Despite a strong focus on understanding the diversity, behaviour and functional roles of fish on coral reefs, we know far less about how their fish communities are structured. In most aquatic communities, gape limitation and ontogenetic niche shifts produce communities that are size structured, where predators are larger than their prey. Our expectation is that reef fish communities should also be size structured, though this has not been formally tested. In a paper published in a special body size themed issue of the Canadian Journal of Fisheries & Aquatic Sciences, myself and Dr. Julia Baum examined the case for size structuring in the coral reef fish community at Kiritimati Atoll.
Size-structured communities are characterised by two major patterns. First, the relationship between abundance and body size (or size spectrum) will be negative, consistent with the inefficient transfer of energy between trophic levels that constrains the abundance of predators to be lower that the abundance of their prey. Second, trophic position will increase with body size, reflecting the tight correlation between an individual’s body size and its position in the food web.
We examined the community structure at Kiritimati (Christmas) Island, the world’s largest atoll.
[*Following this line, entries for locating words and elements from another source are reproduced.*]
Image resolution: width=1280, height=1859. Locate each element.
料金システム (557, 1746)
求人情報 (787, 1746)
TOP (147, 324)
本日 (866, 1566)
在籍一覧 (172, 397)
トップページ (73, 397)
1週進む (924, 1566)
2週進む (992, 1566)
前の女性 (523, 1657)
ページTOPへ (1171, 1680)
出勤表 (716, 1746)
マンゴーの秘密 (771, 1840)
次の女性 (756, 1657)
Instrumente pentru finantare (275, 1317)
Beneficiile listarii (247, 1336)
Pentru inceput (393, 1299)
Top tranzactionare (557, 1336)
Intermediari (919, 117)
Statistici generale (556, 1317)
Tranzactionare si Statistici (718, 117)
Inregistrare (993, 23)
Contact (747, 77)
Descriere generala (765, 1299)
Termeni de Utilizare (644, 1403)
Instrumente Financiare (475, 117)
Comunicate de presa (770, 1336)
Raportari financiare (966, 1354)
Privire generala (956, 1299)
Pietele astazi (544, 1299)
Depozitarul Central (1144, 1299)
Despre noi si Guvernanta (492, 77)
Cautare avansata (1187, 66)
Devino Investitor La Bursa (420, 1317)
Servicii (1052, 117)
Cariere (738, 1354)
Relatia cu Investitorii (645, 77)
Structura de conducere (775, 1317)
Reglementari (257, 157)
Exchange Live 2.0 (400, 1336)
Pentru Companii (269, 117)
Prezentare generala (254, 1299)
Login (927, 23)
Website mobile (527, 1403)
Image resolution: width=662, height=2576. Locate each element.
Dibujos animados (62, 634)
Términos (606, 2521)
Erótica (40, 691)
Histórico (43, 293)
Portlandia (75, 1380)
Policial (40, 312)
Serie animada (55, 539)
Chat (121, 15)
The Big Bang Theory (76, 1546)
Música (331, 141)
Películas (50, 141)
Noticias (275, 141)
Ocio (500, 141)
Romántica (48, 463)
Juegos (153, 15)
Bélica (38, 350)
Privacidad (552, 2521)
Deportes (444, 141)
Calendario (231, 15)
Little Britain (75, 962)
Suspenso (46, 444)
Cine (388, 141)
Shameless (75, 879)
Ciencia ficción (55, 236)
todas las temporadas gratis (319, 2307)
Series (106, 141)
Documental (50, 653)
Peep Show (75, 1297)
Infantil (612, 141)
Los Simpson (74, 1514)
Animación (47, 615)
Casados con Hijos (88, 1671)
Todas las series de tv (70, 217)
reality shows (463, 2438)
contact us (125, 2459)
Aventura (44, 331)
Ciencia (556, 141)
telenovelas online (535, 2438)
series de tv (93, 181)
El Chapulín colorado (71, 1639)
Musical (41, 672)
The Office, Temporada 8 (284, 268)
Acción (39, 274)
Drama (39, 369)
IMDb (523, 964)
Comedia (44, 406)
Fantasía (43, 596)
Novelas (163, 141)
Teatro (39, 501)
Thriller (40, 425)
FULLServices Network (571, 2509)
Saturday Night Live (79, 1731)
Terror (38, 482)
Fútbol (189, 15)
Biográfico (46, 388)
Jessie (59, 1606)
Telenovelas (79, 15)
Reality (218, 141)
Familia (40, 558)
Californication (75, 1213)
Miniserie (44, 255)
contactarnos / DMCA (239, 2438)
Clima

Using underwater visual census data and stable isotope analysis of collected fish specimens, we found strong evidence for size structuring in the reef fish community where 1) size spectrum slope was negative and 2) trophic position increased with body mass, both across species (Figure 1a, 1b) and across individuals irrespective of species (Figure 1c, 1d).
In a direct test of metabolic theory, we also examined how abundance ~ body size relationships changed depending on how energy is used within subsets of the community. We predicted that individuals competing for energy through predation (i.e. piscivores, invertivores, corallivores) would have steeper size spectra than individuals sharing a common energy source (i.e. herbivores, detritivores). The size spectrum of our ‘carnivore’ community was steeper than the size spectrum of our ‘herbivore’ community (Figure 2), indicating that is is important to consider how energy is utilised by different compartments of the food web before attempting to understand patterns in community structure.